▶ Instruction 1:
Rewrite the debris management text between "Mission Definition" and "preserving landfill capacity.", inclusive, with "burning" in place of "incineration".
▶ Instruction 2:
Extend the debris management text, picking up right after its final sentence.

▶ Source excerpt:
────────────────────
Emergency Operations


Debris Management

Each year, officials from all levels of government are faced with the task of removing debris caused by natural or manmade disasters. In some cases, managing this disaster debris can be accomplished quickly using local resources augmented by assistance from neighboring communities, other agencies of government and contractor resources. In many other cases, the damage and debris are so extensive that implementation of a comprehensive debris management plan is required to efficiently and effectively remove and dispose of disaster debris.

Operational Guidance

Mission Definition

Debris management refers to the collective operations of demolition, clearance, removal, transport, temporary storage, segregation, reduction, and ultimately, disposal of debris whether generated by natural disaster or terrorist event.   Debris may be largely woody in nature resulting from hurricanes, tornadoes or coastal storms, construction and demolition (C&D) material resulting from earthquakes or acts of terrorism, and household contents resulting from flooding or any of the other aforementioned threats.  Reduction operations are typically accomplished by grinding, chipping, or incineration, and the preferred method of disposal is deposit in locally provided landfills.  Recycling, particularly as related to C&D material, is desirable as a means of preserving landfill capacity.

USACE Concept of Operations

A successful debris management mission incorporates the combined USACE functions of Contracting, Real Estate, Environmental, Resource Management, Project Management, and Emergency Management.  Close coordination and partnership with FEMA, state and local governments, and other Federal agencies is essential.  USACE assets are employed when mission assigned and funded by FEMA.  A lead division and district are responsible for mission execution, but are assisted initially by a Debris Planning and Response Team (PRT) and one or more Subject Matter Experts (SME).  At an appropriate time, mission execution and closeout is transitioned to the lead division / district office.  Contractor support from the private sector, USACE assets only, or some combination of the two may be employed to execute dependant upon the nature of the mission assigned by FEMA.  A summary of key, debris mission execution elements is provided in the following discussion.
a.  FEMA Mission Assignment.  FEMA and USACE have reached agreement on pre-scripted mission assignments for both pre and post declaration conditions.  Pre-declaration mission assignment for debris is classified as Federal Operations Support and generally provides for activation and pre-positioning of the PRT Management Cell, and as required, a contractor representative to do advance planning for mission execution.  Post declaration mission assignment may include debris oversight, or direct Federal assistance for debris removal, reduction, and disposal.  Debris oversight may include the provision of technical assistance in the form of staffing of a debris hotline to provide assistance to state and local governments, estimation of debris quantities, assistance in instituting a quality assurance program to monitor contractor performance, or other services as required by FEMA.  When direct Federal assistance is assigned to USACE, a Debris PRT is engaged, and as is often the situation – a pre-awarded debris contract referred to as ACI, Advance Contract Initiative (See subparagraph c, following) is employed.
────────────────────
(Recorded data)
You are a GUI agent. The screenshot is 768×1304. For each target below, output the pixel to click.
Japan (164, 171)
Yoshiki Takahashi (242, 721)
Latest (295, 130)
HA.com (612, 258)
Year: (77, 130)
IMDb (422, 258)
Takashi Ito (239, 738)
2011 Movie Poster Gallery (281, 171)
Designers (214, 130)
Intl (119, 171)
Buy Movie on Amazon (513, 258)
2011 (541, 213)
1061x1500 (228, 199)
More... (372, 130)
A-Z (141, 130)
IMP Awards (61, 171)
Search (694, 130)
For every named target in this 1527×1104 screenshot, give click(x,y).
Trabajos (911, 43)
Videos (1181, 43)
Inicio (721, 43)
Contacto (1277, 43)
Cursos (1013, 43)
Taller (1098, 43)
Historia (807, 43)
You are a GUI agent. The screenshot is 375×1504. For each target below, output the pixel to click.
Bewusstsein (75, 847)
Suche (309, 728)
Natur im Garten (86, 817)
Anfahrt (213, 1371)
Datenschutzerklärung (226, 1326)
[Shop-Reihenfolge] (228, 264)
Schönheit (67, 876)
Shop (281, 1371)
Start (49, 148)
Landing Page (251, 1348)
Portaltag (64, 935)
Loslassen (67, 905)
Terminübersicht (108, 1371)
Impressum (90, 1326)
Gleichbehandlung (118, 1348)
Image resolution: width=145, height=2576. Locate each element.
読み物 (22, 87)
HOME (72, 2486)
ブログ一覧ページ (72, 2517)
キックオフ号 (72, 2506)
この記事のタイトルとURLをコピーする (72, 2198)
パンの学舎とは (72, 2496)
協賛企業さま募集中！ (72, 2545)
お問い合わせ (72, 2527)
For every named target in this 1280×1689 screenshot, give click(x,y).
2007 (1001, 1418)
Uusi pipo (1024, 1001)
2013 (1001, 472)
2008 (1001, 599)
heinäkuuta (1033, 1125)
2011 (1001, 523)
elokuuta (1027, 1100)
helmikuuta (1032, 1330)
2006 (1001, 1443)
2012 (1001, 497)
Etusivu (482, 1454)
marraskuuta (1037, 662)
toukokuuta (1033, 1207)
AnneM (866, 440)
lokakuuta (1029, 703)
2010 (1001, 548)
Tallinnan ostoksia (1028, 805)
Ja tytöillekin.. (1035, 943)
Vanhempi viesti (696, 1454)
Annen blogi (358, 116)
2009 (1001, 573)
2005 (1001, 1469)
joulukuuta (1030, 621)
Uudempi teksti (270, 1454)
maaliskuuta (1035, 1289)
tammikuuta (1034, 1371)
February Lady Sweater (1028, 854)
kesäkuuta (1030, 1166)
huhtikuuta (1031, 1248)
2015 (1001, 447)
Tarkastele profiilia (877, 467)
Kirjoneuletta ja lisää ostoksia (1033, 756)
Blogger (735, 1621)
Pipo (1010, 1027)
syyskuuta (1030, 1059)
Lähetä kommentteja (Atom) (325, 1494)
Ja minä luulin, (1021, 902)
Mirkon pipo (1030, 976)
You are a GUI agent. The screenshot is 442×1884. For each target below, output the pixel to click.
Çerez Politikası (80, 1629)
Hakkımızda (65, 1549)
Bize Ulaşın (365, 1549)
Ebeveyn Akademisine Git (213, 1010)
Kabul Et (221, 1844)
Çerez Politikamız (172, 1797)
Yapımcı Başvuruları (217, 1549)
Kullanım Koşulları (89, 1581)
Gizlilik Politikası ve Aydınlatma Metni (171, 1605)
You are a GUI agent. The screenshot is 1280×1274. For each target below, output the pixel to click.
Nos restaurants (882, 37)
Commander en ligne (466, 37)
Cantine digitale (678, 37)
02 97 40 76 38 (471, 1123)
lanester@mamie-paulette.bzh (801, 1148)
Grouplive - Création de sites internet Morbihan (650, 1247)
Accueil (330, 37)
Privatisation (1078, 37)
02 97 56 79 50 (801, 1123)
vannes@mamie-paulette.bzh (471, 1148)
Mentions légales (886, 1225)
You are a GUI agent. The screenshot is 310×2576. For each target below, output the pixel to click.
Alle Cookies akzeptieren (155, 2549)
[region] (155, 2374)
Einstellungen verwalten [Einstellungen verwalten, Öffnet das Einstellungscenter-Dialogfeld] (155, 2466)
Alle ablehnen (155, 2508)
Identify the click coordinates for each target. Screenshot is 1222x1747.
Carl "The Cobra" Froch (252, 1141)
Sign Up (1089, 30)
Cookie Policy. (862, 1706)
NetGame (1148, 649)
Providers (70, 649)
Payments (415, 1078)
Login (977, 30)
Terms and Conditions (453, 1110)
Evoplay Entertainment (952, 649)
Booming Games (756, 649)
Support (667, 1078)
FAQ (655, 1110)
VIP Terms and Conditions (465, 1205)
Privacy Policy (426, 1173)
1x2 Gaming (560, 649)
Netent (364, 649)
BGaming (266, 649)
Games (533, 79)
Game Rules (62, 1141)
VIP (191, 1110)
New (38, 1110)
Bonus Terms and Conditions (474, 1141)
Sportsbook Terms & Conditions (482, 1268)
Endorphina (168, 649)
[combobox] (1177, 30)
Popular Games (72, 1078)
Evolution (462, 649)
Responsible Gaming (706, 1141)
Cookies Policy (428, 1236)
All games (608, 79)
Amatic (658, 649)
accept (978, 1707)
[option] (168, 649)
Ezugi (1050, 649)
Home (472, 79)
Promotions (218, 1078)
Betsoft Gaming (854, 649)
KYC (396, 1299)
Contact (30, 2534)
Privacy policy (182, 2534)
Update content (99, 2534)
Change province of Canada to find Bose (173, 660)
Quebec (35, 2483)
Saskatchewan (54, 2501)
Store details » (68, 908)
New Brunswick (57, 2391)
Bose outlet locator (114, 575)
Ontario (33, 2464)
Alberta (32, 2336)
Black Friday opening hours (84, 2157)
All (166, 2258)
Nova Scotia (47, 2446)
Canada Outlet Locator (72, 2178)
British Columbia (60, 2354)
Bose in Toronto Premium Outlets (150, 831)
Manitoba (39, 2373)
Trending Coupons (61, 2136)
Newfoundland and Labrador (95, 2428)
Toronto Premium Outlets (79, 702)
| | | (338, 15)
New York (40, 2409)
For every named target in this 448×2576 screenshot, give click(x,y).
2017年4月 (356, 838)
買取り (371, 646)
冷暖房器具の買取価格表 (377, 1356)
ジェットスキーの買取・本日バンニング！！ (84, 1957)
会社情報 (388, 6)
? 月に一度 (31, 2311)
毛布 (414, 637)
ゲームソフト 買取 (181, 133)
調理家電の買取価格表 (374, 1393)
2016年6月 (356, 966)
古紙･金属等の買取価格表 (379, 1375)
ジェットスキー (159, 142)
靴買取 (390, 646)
────────────────────
▶ Final answer 1:
Mission Definition

Debris management refers to the collective operations of demolition, clearance, removal, transport, temporary storage, segregation, reduction, and ultimately, disposal of debris whether generated by natural disaster or terrorist event.   Debris may be largely woody in nature resulting from hurricanes, tornadoes or coastal storms, construction and demolition (C&D) material resulting from earthquakes or acts of terrorism, and household contents resulting from flooding or any of the other aforementioned threats.  Reduction operations are typically accomplished by grinding, chipping, or burning, and the preferred method of disposal is deposit in locally provided landfills.  Recycling, particularly as related to C&D material, is desirable as a means of preserving landfill capacity.

▶ Final answer 2:
b.  Debris Planning and Response Team.  There are currently seven Debris PRTs located in the following district offices:  Baltimore, Ft. Worth, Louisville, Mobile, New Orleans, Portland, and Sacramento.  Each team is comprised of a Management Element and Support Element with the Management Element deploying first as an advance party, and the Support Element following as the mission matures.  The initial responsibility of the Management Element is to effect coordination with FEMA and local and state governments, scope the mission requirements, and prepare a mission Management Plan and Execution Plan.  The Management Plan delineates agency or governmental entity responsibilities for each aspect of the debris / demolition process, and the Execution Plan provides details on how USACE will execute its piece of the mission as defined by the Management Plan to include definition of End State.  Debris SMEs are listed in the USACE All Hazards Contingency Plan published monthly by CECW-OE.

c.  Advance Contract Initiative.    ACI debris contracts have been awarded for six different regions with the added provision that Region 2 is divided into four separate sub-regions, and Region 6 is divided into two separate sub-regions for a total of 10 separate contracts.  Contracts are awarded for a base year beginning  December 2002 with options for annual renewal up to four additional years. The contracts consist of a Requirements portion ($100K) and a ID/IQ portion ($29.9M).  A contract awarded for a particular region may be utilized anywhere within that region, even if not awarded for a particular state within that region, but may not be employed outside or across awarded regions.  ACI contract documents have been provided in CD format to all Debris PRTs and a standard solicitation for utilization where no ACI is awarded has been provided to all appropriate CT offices.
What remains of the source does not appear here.